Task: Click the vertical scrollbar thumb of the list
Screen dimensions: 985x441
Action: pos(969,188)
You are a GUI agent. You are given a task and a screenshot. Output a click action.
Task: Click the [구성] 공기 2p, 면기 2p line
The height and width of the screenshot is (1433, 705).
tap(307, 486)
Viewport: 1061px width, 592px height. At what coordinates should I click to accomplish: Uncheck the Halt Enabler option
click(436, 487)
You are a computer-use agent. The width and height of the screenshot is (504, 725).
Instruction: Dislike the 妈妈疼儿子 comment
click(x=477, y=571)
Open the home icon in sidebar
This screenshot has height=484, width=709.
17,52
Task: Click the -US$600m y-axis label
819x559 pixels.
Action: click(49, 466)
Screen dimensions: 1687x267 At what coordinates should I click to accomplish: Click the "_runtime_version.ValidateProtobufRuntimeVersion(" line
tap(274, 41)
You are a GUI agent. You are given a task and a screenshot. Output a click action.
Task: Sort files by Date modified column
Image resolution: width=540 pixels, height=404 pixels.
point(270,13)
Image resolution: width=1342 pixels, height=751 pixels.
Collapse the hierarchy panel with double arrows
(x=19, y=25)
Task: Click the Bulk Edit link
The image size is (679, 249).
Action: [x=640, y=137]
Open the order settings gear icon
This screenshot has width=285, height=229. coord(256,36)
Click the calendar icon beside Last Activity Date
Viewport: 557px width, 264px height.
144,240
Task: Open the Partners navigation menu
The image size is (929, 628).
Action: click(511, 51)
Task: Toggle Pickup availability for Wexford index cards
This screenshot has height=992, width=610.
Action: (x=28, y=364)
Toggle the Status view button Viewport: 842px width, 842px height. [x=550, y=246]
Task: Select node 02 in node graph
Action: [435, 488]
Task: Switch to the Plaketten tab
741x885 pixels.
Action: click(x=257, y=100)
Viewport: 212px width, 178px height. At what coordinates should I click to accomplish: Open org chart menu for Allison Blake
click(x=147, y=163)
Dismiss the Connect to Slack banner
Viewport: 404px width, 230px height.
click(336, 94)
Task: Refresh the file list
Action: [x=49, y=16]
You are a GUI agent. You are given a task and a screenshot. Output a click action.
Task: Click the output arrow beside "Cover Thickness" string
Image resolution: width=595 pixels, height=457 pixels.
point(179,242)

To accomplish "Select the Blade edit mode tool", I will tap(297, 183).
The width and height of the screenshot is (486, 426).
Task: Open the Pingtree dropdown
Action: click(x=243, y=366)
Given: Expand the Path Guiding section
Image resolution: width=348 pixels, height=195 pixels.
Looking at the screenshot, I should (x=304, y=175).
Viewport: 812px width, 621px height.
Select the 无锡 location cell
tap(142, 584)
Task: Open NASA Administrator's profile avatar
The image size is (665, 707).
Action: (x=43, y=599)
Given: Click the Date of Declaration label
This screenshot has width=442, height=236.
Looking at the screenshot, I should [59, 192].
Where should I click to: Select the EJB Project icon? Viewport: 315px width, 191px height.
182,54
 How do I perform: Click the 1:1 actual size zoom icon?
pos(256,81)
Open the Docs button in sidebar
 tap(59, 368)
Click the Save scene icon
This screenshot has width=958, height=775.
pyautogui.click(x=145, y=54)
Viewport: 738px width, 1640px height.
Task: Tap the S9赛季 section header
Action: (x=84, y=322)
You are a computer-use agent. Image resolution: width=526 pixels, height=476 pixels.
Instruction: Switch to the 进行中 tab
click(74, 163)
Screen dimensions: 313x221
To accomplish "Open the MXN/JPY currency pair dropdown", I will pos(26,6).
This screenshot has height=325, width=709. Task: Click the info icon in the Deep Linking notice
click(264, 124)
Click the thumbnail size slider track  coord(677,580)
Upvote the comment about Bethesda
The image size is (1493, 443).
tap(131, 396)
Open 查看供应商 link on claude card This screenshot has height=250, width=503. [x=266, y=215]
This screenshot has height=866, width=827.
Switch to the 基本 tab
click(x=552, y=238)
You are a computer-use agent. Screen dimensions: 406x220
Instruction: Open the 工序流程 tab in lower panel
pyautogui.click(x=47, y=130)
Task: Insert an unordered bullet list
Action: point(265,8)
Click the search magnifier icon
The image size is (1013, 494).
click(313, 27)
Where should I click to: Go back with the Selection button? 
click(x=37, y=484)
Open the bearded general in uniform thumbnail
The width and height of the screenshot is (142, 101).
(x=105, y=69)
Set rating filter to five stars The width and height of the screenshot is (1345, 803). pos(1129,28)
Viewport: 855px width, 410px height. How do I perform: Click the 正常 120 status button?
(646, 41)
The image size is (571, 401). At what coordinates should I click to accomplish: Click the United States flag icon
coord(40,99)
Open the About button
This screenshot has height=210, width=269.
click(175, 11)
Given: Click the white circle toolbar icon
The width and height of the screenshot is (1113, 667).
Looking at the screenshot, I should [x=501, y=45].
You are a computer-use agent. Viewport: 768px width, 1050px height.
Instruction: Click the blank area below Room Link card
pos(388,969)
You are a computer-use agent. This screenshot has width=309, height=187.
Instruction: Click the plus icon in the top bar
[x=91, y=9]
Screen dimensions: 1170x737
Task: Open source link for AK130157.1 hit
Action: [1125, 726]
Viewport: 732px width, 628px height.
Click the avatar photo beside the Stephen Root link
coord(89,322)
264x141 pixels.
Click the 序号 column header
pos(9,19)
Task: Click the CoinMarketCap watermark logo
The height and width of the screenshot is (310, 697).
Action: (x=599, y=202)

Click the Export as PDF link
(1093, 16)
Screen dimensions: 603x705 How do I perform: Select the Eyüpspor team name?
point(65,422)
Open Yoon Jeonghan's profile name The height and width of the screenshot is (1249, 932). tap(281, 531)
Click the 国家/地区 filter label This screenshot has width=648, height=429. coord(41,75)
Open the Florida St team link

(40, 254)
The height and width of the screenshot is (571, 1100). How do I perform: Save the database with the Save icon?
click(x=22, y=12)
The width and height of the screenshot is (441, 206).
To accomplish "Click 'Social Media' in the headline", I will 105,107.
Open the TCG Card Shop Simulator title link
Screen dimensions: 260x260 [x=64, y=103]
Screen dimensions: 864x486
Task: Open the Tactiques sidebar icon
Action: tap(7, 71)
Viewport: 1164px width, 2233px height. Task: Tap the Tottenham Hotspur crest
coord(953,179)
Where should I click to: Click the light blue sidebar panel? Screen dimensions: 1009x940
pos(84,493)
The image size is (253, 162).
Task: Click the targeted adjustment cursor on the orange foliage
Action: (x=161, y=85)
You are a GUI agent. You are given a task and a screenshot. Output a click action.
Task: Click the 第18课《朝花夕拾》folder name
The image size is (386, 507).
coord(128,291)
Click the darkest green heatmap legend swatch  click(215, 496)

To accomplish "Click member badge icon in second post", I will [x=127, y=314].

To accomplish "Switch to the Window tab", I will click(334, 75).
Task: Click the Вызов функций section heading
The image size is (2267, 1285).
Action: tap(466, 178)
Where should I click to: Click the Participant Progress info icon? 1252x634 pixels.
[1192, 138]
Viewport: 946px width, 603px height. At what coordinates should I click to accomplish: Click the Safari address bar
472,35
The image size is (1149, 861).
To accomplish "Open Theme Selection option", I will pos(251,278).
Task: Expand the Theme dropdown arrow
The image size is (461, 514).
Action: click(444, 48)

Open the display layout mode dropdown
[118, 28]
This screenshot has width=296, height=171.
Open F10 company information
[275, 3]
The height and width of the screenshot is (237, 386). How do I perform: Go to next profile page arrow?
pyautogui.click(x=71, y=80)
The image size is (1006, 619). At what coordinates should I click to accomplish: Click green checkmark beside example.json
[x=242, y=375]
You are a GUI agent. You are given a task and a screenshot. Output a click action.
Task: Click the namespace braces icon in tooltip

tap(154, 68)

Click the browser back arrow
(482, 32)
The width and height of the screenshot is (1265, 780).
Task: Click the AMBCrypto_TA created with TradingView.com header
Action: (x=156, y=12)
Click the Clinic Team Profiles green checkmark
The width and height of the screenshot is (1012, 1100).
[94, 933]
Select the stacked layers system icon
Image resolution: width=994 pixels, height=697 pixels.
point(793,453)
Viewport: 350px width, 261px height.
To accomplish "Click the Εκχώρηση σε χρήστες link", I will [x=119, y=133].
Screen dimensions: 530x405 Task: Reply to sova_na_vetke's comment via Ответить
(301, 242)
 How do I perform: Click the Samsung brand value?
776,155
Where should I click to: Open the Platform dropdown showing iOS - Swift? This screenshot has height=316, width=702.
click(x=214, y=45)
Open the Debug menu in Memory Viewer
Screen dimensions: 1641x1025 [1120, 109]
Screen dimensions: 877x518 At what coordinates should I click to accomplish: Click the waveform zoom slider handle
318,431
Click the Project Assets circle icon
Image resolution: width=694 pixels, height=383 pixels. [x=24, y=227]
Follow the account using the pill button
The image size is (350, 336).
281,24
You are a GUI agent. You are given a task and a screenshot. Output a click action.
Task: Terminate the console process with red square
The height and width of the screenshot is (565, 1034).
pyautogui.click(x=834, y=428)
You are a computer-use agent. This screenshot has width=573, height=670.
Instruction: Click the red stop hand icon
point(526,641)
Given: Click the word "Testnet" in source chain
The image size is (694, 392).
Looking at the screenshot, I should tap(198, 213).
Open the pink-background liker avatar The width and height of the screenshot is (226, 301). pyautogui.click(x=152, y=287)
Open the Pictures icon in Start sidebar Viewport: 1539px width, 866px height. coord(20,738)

- - - - -

◆ Your goal
Rewrite the records from the line containing "Open the Debug menu in Memory Viewer" through the line containing "Looking at the screenshot, I should tap(198, 213).", replacing "Memory Viewer" with "Memory Inspector" and leaving everything else unchanged.

◆ The response
Open the Debug menu in Memory Inspector
Screen dimensions: 1641x1025 [1120, 109]
Screen dimensions: 877x518 At what coordinates should I click to accomplish: Click the waveform zoom slider handle
318,431
Click the Project Assets circle icon
Image resolution: width=694 pixels, height=383 pixels. [x=24, y=227]
Follow the account using the pill button
The image size is (350, 336).
281,24
You are a GUI agent. You are given a task and a screenshot. Output a click action.
Task: Terminate the console process with red square
The height and width of the screenshot is (565, 1034).
pyautogui.click(x=834, y=428)
You are a computer-use agent. This screenshot has width=573, height=670.
Instruction: Click the red stop hand icon
point(526,641)
Given: Click the word "Testnet" in source chain
The image size is (694, 392).
Looking at the screenshot, I should tap(198, 213).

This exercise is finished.